---- MATERIAL FOR THIS EXERCISE

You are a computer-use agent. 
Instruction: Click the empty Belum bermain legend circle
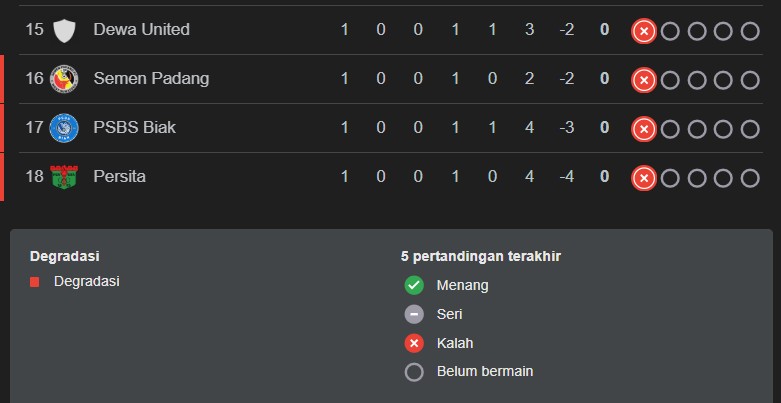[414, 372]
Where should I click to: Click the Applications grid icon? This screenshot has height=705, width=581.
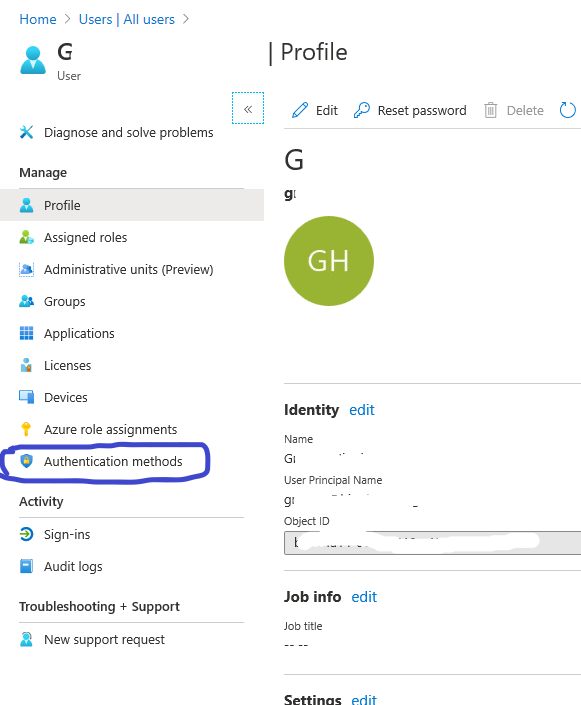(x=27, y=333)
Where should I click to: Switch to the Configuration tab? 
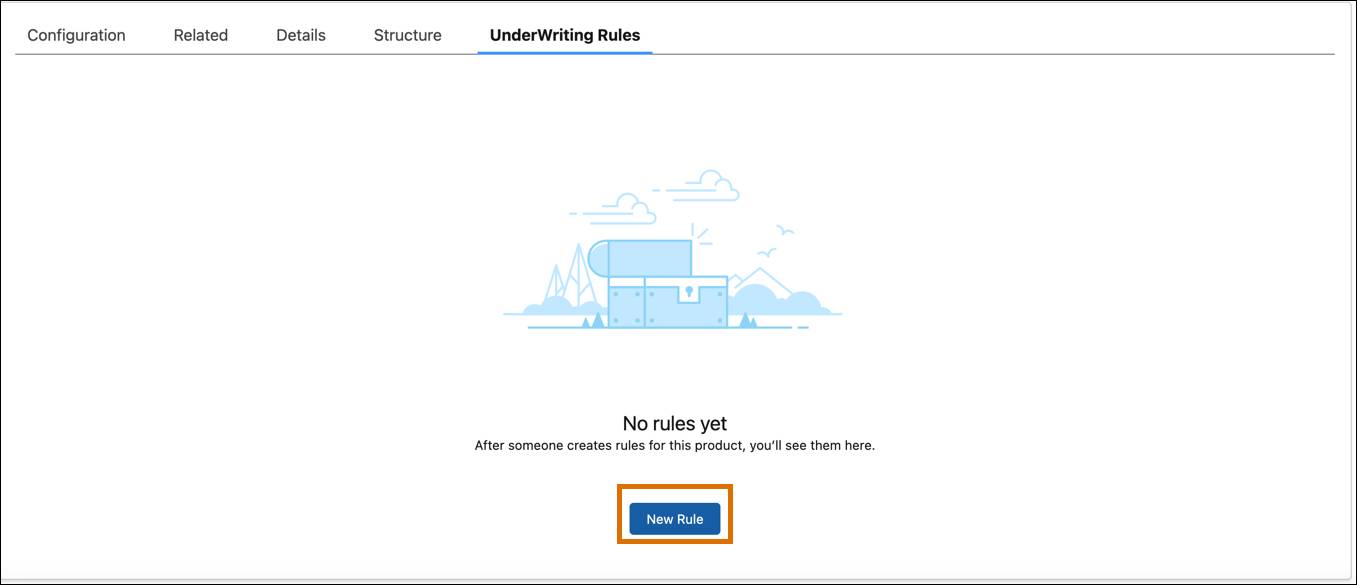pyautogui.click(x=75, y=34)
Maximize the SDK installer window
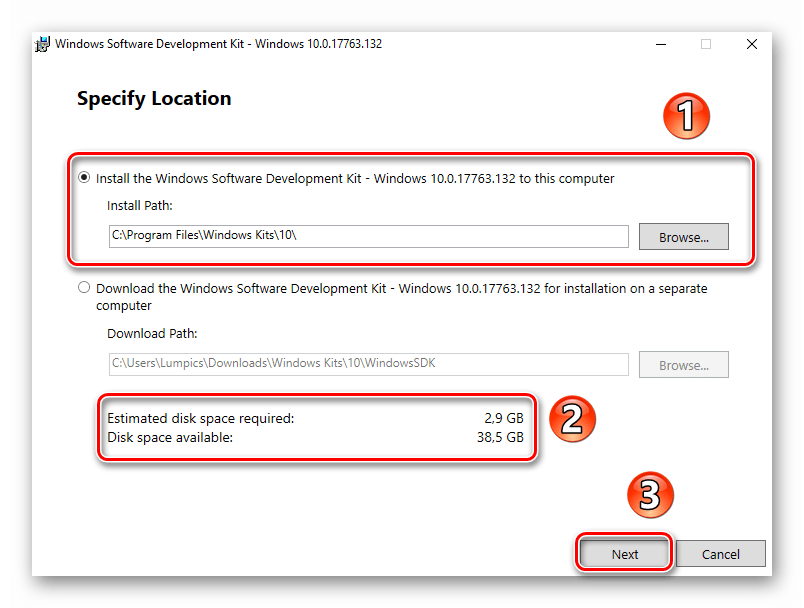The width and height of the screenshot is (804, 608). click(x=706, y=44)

--------

## WHAT THE EXERCISE ASKS
Write out exactly, please, the lines that start at the one containing "Where should I click to: Switch" and run through the final line of the entries, both included, leaving pictures out.

## REPLY TO THE EXERCISE
Where should I click to: Switch to the Configuration tab? 
pyautogui.click(x=75, y=34)
Maximize the SDK installer window
The width and height of the screenshot is (804, 608). click(x=706, y=44)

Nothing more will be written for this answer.